The search for improvements in diagnostic accuracy of bile duct brushings has led some to suggest triple testing (brush cytology, fluorescence in situ hybridization (FISH) and forceps biopsy) which has better accuracy, 82% sensitivity, 100% specificity, 100% positive predictive value, and 87% negative predictive value than brushing alone.29, 30 However, these studies had sufficient specimen cellularity for additional testing, which is often not the case in clinical practice.1, 31, 32 UroVysion FISH has proven helpful in evaluating pancreatobiliary cytology specimens.14, 29, 33 Its’ sensitivity (42.9%) was significantly higher than that of routine cytology (20.1%) (P<0.001) and had identical specificity (99.6%).34 A newer pancreatobiliary tract specific FISH probe that targets 1q21, 7p12, 8q24, and 9p21 detects significantly more cancers than UroVysion FISH (65% vs 46%; P<0.001) with similar specificity (93% vs 91%).35 However FISH poses technical and financial challenges. Immunohistochemistry is another useful adjuvant study in bile duct brushing assessment.36 Over 50% of biliary cancers showed a maspin+/IMP3+/S100P+/pVHL− staining profile, and 20% showed a maspin+/IMP3−/S100P+/pVHL− profile in one study.37 However immunohistochemistry lacks specificity, hence, identifying key morphologic characteristics as we did in this study will go a long way in improving test sensitivity without compromising specificity. Along those lines, in this cost-containment era, the assessment of ‘risk of malignancy’ by conventional cytology will likely be favored over other more expensive ancillary tests such as immunohistochemistry and FISH, hence the additional importance of more useful cytomorphologic criteria.

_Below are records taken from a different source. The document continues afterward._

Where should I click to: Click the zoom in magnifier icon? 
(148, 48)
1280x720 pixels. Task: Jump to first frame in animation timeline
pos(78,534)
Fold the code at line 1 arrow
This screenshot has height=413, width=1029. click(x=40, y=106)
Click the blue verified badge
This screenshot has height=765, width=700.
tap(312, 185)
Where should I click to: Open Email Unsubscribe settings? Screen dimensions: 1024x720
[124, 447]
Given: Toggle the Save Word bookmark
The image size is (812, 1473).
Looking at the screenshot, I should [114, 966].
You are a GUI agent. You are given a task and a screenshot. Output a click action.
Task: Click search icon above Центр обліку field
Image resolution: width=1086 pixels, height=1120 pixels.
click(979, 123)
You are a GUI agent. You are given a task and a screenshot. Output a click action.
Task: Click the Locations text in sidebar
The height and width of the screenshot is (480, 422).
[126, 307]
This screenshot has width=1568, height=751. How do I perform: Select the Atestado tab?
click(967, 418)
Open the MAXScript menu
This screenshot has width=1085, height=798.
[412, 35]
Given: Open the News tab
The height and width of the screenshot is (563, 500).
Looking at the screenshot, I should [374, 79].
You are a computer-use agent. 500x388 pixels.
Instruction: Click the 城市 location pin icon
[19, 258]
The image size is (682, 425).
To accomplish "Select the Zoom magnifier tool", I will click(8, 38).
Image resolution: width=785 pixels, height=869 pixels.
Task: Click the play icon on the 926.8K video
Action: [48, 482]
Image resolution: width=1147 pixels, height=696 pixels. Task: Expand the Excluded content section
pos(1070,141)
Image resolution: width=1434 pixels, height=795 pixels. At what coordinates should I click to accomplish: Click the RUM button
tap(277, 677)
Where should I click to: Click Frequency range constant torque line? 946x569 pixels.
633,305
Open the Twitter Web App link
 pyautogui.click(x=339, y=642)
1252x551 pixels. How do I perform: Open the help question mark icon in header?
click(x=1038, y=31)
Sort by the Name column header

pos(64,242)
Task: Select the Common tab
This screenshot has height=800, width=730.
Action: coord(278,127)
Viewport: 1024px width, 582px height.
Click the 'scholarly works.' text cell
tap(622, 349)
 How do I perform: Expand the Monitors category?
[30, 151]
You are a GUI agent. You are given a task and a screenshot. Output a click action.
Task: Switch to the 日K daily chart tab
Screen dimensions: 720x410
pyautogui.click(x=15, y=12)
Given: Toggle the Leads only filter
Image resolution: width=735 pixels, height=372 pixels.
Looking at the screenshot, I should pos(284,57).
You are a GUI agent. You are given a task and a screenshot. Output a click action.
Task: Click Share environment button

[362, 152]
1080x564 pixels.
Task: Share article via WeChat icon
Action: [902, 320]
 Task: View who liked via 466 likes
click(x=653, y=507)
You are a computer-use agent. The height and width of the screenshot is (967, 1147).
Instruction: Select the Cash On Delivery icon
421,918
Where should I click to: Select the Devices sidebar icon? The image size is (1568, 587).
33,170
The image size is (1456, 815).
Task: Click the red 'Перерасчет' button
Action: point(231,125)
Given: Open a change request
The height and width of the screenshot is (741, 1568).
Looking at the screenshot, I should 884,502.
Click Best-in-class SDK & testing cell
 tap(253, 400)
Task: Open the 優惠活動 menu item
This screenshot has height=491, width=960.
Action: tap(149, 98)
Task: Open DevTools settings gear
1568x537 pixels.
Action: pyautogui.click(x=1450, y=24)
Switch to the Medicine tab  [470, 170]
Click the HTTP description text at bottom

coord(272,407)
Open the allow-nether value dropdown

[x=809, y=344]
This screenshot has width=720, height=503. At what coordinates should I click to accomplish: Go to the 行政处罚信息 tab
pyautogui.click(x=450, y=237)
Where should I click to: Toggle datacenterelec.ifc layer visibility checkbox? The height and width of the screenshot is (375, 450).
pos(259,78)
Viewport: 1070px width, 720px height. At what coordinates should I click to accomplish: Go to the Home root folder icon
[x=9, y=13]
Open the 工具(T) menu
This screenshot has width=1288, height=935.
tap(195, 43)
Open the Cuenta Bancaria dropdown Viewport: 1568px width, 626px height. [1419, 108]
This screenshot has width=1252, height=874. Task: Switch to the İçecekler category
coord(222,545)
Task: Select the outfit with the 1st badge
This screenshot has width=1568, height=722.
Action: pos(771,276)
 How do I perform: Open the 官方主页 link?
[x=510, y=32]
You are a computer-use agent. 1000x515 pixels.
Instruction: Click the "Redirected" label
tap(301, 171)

In conclusion, we evaluated specific cytologic criteria of malignancy in the diagnosis of carcinoma on bile duct brushings and found 11 malignant characteristics (hypo/hyperchromasia, nuclear irregularity, nuclear pleomorphism, presence of 2-cell population, 3-dimensional architecture, high nuclear cytoplasmic ratio (>50%), hypercellularity, cytoplasmic mucin, nuclear molding, discohesion, and presence of prominent nucleoli) to be very helpful in identifying malignancy. In fact, for every 1-point increase in number of characteristics, the odds of malignancy increased 2-fold. These characteristics were recognizable by both users with and without experience and training in cytopathology. Moreover, in evaluating the number of malignant characteristics, we determined that if ≥3 malignant characteristics were identified, sensitivity, specificity, and accuracy of a malignant diagnosis were maximized. However, we were unable to identify a set of three specific criteria that could be used in combination to improve diagnostic accuracy. The criteria we evaluated are equally applicable by both very experienced and less experienced pathologists. Hence pathologists who infrequently see bile duct brushings can potentially be trained to correctly identify these characteristics so as to maximize the identification of malignancy in these samples.